Ignoring every picture, transcribe the data in full as it stands.

Records from a collection

┌──

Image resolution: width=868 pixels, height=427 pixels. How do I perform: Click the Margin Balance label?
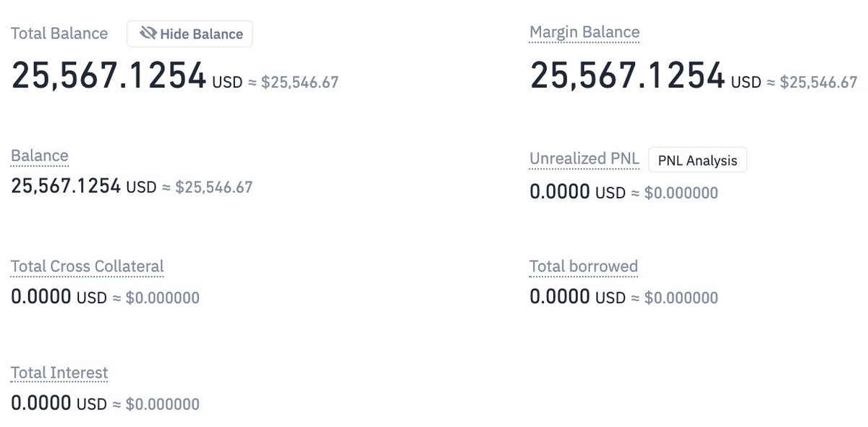[584, 33]
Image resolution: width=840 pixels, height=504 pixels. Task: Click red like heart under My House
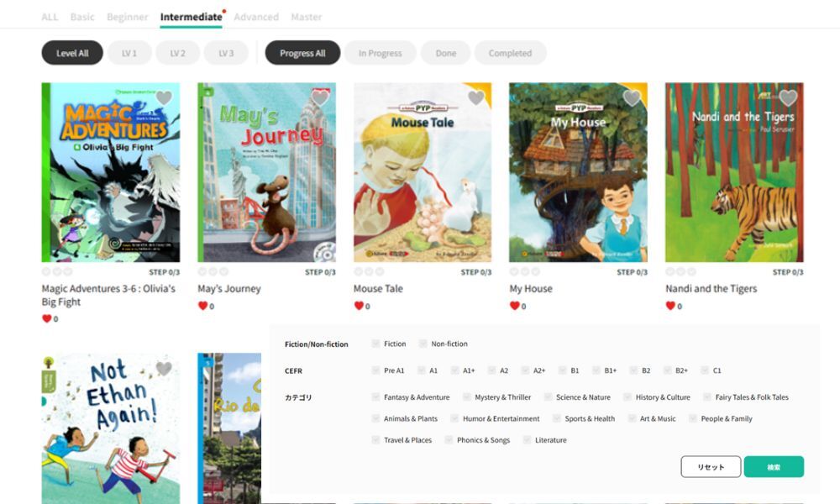pos(515,306)
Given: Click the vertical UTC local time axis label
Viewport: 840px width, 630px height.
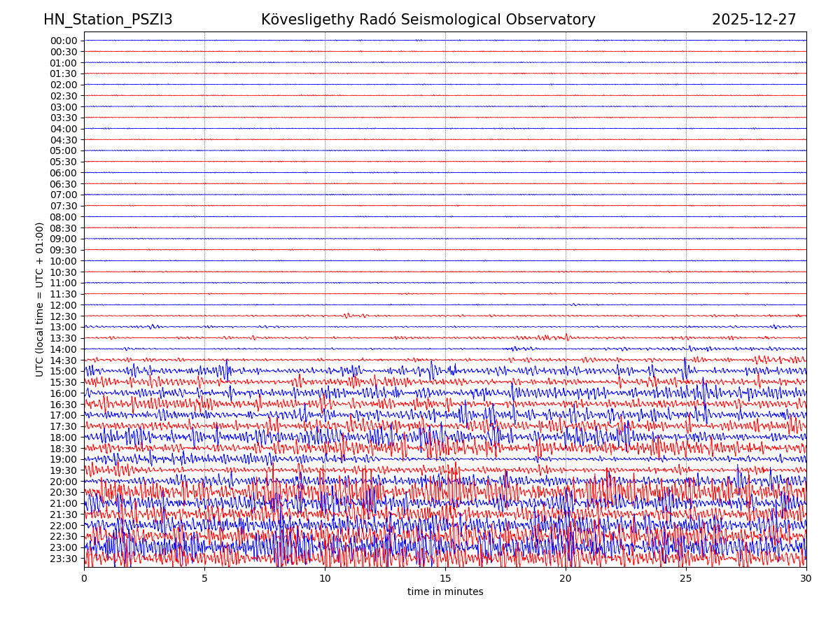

└──

» **Solution for this exercise**:
Image resolution: width=868 pixels, height=427 pixels. How do I perform: Click the Margin Balance label?
[584, 33]
Image resolution: width=840 pixels, height=504 pixels. Task: Click red like heart under My House
pos(515,306)
Given: Click the vertical UTC local time axis label
Viewport: 840px width, 630px height.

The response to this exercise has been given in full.